A recent visit to the grocery store left DiLeo wanting to offer advice to those who might be panicking at the sight of empty grocery store shelves. While waiting in the parking lot, she saw people hoarding toilet paper and selling it for a profit.

It reminded her of prison.

“When you’re locked up, it’s really hard to get many things, but toilet paper is one of the hardest,” she wrote in her advice column. “We only have one roll to split between two people, and that has to last for one week!”

DiLeo said crisis can bring out the worst in people but she recommends looking for the helpers – a little hustle also helps.

While incarcerated, DiLeo often traded snacks, coffee and cigarettes for hygiene products. If she was in a bind, she’d ask someone for help. It’s a tactic that could come handy in a pandemic.

“Contact a friend, neighbor, or family member and ask if they have any of the items you’re looking for and offer to pay, trade, or gift,” she said.

Still, maintaining a social distance can take an emotional toll, said Faith Bartley, lead fellow at PPC.

“While in prison, I was not allowed to hug, kiss, give handshakes, or high fives,” she wrote. “This was very difficult for me because those are the things that make me feel human, and not like an animal locked in a cage where no one gets to touch or cuddle me in their arms.”

Like DiLeo, Bartley got creative. She said she would draw hearts in the air “really big and wide, letting them know that I love them,” and hug herself when passing her peers in the yard, chow hall, or church services.

“When you see your friends or neighbors from across the street, from your third-floor apartment, what can you do to let them know you see them?” wrote Bartley.

For Lisa Shorter, food can become a love language, even if it’s just pantry scraps.
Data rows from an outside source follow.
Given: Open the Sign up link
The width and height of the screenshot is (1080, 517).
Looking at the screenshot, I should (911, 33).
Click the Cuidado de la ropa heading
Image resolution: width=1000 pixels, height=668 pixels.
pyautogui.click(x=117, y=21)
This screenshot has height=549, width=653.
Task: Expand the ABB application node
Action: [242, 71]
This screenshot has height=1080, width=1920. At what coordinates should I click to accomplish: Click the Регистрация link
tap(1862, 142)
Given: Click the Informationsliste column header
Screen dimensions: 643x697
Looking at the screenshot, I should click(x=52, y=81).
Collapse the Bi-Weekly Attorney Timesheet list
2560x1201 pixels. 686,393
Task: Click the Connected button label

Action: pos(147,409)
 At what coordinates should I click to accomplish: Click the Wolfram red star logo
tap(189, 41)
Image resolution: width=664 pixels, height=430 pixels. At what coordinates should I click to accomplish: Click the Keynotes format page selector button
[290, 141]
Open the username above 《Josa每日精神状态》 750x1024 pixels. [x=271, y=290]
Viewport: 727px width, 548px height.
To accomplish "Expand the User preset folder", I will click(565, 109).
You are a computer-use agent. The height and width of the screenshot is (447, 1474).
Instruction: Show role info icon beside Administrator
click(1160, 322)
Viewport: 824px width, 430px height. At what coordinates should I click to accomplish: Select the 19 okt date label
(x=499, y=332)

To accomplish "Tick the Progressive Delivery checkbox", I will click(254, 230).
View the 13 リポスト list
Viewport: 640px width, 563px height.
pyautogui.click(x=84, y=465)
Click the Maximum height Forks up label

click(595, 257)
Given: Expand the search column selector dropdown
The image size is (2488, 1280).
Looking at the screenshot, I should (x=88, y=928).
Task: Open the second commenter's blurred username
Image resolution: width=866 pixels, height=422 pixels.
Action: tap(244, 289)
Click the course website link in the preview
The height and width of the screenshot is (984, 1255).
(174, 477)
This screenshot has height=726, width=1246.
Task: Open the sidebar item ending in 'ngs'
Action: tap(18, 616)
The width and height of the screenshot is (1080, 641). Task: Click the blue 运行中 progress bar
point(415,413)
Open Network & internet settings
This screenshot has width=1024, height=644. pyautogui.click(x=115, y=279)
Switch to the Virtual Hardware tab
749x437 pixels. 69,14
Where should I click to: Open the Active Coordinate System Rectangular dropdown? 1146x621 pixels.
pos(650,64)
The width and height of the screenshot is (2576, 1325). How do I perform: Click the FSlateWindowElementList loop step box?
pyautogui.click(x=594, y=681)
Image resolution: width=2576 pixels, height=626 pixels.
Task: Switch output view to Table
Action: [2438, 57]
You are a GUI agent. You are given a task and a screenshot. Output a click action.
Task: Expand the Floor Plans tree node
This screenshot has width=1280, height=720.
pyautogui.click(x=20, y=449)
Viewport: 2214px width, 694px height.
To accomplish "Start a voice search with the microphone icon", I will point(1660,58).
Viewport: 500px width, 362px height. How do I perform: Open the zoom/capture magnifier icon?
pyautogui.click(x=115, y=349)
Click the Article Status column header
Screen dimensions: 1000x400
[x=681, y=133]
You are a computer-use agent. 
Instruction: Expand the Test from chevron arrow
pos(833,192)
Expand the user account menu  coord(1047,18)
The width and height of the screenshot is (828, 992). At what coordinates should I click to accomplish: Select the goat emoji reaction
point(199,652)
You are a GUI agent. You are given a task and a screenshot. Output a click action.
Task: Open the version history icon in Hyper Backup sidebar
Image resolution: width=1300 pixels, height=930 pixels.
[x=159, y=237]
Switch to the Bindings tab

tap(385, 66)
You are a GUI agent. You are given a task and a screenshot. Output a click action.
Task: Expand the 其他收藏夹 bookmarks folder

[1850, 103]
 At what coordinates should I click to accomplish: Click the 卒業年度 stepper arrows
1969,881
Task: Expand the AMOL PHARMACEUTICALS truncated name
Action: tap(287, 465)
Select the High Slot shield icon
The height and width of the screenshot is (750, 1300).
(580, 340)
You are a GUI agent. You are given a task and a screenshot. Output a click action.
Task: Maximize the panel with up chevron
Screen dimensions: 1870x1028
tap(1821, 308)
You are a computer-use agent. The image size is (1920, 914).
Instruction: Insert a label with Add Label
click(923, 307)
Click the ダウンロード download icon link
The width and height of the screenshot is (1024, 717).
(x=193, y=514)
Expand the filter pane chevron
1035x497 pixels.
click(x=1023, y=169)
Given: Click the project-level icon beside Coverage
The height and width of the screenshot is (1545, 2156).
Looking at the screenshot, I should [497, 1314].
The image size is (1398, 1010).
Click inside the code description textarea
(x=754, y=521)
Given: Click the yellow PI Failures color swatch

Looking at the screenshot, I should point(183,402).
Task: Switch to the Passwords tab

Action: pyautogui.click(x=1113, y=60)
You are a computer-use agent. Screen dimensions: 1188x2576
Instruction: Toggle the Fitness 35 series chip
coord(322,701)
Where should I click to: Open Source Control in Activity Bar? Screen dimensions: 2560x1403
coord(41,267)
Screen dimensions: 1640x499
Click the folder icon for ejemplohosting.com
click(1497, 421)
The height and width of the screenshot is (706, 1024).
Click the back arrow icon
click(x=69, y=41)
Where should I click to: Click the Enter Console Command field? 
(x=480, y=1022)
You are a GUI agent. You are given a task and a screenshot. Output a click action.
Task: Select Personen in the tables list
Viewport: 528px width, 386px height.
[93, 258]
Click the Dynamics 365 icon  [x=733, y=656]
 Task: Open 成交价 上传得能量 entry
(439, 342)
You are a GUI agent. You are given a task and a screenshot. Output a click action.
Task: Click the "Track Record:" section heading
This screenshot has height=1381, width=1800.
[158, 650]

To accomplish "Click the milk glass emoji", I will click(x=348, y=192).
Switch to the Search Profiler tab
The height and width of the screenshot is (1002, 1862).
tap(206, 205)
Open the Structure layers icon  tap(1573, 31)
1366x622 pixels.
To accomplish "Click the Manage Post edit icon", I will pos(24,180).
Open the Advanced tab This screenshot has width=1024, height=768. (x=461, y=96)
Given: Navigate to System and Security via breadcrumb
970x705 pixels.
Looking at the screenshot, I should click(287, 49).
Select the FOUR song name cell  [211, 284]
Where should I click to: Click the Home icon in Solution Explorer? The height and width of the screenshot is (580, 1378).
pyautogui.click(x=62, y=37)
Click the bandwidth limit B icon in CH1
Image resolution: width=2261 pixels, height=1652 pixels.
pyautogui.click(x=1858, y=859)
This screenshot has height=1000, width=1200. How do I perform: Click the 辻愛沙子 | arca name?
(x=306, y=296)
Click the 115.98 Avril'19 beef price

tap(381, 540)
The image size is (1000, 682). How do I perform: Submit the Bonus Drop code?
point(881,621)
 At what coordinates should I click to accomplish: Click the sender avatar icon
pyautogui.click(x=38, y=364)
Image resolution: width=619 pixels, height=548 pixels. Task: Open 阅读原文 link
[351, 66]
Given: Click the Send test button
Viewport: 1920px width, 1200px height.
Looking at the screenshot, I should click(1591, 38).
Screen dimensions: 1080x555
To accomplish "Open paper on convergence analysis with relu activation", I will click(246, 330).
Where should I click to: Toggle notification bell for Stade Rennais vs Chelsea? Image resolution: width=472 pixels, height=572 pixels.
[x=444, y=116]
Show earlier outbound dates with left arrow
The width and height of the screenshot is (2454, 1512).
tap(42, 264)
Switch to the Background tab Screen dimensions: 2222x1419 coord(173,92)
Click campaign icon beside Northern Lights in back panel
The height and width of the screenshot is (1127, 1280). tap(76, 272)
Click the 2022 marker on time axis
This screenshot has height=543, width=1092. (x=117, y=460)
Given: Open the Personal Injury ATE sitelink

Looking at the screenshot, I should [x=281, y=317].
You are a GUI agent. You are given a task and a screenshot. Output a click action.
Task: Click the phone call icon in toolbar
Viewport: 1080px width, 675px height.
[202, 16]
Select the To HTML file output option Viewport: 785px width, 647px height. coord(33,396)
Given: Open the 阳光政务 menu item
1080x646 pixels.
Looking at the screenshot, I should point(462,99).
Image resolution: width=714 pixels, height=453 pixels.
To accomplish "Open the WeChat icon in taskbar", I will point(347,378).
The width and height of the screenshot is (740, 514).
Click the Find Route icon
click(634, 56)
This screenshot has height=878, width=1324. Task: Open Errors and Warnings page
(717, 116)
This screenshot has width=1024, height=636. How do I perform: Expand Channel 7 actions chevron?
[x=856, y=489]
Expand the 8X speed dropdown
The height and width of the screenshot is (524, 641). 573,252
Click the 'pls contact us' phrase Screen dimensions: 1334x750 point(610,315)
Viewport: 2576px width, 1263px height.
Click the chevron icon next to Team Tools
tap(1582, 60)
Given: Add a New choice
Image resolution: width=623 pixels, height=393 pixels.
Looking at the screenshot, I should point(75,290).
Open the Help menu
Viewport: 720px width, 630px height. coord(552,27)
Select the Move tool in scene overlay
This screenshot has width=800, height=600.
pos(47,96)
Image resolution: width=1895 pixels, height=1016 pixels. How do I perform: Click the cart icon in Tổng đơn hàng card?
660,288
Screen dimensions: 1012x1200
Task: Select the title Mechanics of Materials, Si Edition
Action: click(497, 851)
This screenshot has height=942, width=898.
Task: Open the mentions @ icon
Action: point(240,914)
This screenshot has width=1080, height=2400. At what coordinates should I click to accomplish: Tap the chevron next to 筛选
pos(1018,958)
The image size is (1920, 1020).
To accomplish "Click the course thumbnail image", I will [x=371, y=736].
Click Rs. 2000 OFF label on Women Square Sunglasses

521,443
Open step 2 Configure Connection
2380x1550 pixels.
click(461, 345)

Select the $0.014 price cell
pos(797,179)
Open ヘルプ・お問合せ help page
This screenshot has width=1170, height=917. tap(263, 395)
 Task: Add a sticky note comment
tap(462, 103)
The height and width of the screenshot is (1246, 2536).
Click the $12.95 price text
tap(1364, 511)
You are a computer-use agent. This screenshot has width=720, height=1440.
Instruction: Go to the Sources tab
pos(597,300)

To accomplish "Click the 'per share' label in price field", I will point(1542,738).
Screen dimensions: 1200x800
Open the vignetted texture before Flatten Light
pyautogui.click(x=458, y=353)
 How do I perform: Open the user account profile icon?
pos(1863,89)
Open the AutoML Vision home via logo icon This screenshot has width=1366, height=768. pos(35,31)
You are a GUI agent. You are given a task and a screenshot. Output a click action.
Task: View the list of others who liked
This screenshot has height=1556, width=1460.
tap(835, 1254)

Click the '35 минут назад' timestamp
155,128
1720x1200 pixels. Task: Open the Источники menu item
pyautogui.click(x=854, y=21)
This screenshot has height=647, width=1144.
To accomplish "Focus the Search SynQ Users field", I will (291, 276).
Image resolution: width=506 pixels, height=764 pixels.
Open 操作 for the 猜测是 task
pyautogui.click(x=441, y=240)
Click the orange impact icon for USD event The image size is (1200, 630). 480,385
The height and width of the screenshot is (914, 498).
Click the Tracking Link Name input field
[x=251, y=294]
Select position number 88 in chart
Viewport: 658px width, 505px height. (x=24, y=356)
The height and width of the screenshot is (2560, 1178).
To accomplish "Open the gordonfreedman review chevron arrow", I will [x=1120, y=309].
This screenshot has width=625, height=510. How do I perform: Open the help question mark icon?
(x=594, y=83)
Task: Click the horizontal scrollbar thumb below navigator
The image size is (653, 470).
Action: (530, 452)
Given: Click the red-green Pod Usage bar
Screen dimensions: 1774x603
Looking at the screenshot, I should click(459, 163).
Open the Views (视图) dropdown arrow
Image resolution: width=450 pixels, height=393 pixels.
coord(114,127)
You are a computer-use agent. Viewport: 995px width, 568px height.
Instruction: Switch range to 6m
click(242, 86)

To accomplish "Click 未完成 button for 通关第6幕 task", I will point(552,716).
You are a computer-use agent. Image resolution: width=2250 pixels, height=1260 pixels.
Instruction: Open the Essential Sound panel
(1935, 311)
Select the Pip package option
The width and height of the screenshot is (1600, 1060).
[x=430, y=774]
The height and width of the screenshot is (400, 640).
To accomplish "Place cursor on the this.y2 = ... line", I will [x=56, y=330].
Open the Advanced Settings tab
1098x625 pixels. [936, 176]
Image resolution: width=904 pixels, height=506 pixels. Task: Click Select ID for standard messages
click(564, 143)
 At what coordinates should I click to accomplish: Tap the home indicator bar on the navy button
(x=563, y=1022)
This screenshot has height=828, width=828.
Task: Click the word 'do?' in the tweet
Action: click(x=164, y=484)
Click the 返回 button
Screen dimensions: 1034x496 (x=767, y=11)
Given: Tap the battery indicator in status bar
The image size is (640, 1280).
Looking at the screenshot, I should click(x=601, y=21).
Shorter together with other women in prison would make chi chi — a ramen casserole filled with cheese twists, sausage, vegetables like peas or corn, or any other leftovers saved from the “skimpy meals” they were served.

“Chi chi is not just a creative casserole,” Short wrote. “Chi chi is comfort. Chi chi is magic. It connects us to home even when we can’t be there. Chi chi carried me back to my past, to my mom and my siblings where I felt love.”

Shorter said the meals filled their stomachs and souls.

“Some of us weren’t able to talk with family, or didn’t have anyone to reach out to, and making these meals helped us feel like normal human beings,” Shorter wrote, encouraging people to get creative with their pantry.

Latyra Blake, another PCC fellow, said she and friends have been cooking for each other while keeping social distance guidelines.

Listening to gospel music and messaging family also helps Blake.

Though it’s frustrating that the pandemic is keeping Blake in the city after she recently gained permission from her probation officer to leave whenever she wants, Blake tells people this too shall pass.

“Although I still struggle all the time, I believe my life (and yours!) will go back to how I like it to be,” she wrote. “Know that you are not alone going through this, we’re here, we’re together.”

The women say isolation can take a person’s passion, self-esteem, and self-worth, but only if you let it.